【特集】30歳のオジサンでもレスリングは続けます…元世界選手権代表・村田知也【2007年7月13日】







 天皇杯全日本選手権2度のタイトル獲得歴を持ち、世界選手権に2度出場(2001・02年)という輝かしい経歴を持つグレコローマン55kg級の村田知也(三重・久居高校教=左写真)が、7月7〜8日に行われた全日本社会人選手権に出場し、1階級上のグレコローマン60kg級で3位の結果を残した。
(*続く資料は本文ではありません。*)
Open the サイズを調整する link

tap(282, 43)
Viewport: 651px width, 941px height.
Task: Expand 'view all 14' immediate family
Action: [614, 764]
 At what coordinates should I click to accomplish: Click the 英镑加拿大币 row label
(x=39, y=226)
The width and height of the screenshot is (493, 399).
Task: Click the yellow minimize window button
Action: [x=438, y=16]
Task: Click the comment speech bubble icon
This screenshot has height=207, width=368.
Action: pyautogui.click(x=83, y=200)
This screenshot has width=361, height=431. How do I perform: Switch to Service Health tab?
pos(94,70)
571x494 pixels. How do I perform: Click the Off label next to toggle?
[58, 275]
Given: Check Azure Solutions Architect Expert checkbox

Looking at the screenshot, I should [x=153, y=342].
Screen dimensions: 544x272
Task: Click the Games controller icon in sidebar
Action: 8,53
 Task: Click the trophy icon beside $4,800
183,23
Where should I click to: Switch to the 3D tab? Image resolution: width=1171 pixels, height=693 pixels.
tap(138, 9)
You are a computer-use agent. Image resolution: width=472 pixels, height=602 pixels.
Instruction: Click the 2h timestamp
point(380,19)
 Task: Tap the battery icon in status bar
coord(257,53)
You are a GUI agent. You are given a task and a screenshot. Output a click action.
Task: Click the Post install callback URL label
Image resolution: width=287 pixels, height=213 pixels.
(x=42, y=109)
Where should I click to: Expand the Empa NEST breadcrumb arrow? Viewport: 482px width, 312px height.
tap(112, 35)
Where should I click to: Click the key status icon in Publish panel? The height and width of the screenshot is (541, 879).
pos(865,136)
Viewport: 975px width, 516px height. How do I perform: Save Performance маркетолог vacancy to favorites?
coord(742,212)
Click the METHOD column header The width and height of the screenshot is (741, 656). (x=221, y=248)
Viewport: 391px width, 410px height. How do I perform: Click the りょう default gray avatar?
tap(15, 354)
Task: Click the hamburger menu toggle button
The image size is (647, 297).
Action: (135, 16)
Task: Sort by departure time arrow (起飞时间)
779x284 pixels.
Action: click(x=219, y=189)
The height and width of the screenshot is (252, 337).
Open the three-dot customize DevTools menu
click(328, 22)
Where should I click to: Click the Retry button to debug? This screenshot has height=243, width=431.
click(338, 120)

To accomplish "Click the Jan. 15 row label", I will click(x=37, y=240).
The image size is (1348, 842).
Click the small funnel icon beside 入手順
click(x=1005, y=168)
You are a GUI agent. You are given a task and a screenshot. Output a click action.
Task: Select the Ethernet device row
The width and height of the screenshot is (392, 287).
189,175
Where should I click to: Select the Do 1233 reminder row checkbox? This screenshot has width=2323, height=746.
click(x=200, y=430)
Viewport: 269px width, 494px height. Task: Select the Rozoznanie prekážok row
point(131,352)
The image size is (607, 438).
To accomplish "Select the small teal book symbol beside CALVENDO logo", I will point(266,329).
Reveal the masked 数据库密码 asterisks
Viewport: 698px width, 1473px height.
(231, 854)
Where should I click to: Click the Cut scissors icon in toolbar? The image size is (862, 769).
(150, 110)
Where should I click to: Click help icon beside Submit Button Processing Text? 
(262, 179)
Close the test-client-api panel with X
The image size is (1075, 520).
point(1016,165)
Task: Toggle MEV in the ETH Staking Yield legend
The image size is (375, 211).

 全国津々浦々から社会人レスラーが一堂に集結するこの大会。例年、優勝者には海外遠征、3位以内入賞者にはその年度の天皇杯全日本選手権の出場権が与えられる。しかし、村田は6月の明治乳業杯全日本選抜選手権で3位に入っており、天皇杯への出場資格は取得済み。では、なぜ三重からはるばる千葉まで遠征して試合に出場したのか――。

■「レスリングは趣味ですから。試合をやってみたくて」

 村田は、ふだんは高校の生徒と練習している。指導が中心となることは言うまでもなく、自らのための練習とはならない。「ふだん、強い選手とできない」というのが悩みの村田は、1試合でも多く試合をしたくて、なんと学生のリーグ戦以来というフリースタイルにもエントリーした
(右写真=フリースタイルで闘う村田)

 最近はフリースタイルとグレコローマンのルールに差があることから、学生でも両スタイルに出場する選手は減ってきた。それでも、「グレコもフリーも通じるところがある。レスリングには変わらないので」と、2日間連続でマットに上がった。

 減量がないように階級を60kg級に上げての挑戦で、グレコローマンでは3位、フリースタイルは1回戦敗退の結果だった。 「優勝できなかったのは残念。でも自分には勝てました。一流の選手とも対戦できましたし」と最低目標は達成したようだ。そんな元世界代表の姿に、「レスリングが本当に好きなんだな」と役員の方々も村田の熱意にいい意味で“あきれ顔”だ。

■シドニー五輪、アテネ五輪をあと一歩で逃した過去

 もともと48kg級の選手。1996年にはグレコローマンで大会史上3人目の1年生学生王者となり、五輪を本格的に狙った。だが、シドニー五輪に向けて最軽量の階級が54kg級に引き上げられた不運もあって、シドニー五輪出場の夢はかなわなかった。全日本選手権54kg級で初優勝したのはシドニー五輪の後の2000年12月
(左写真)。やっと54kg級に慣れたと思ったら、2002年から55kg級に引き上げられてしまった。そして今年6月、30歳を迎えた。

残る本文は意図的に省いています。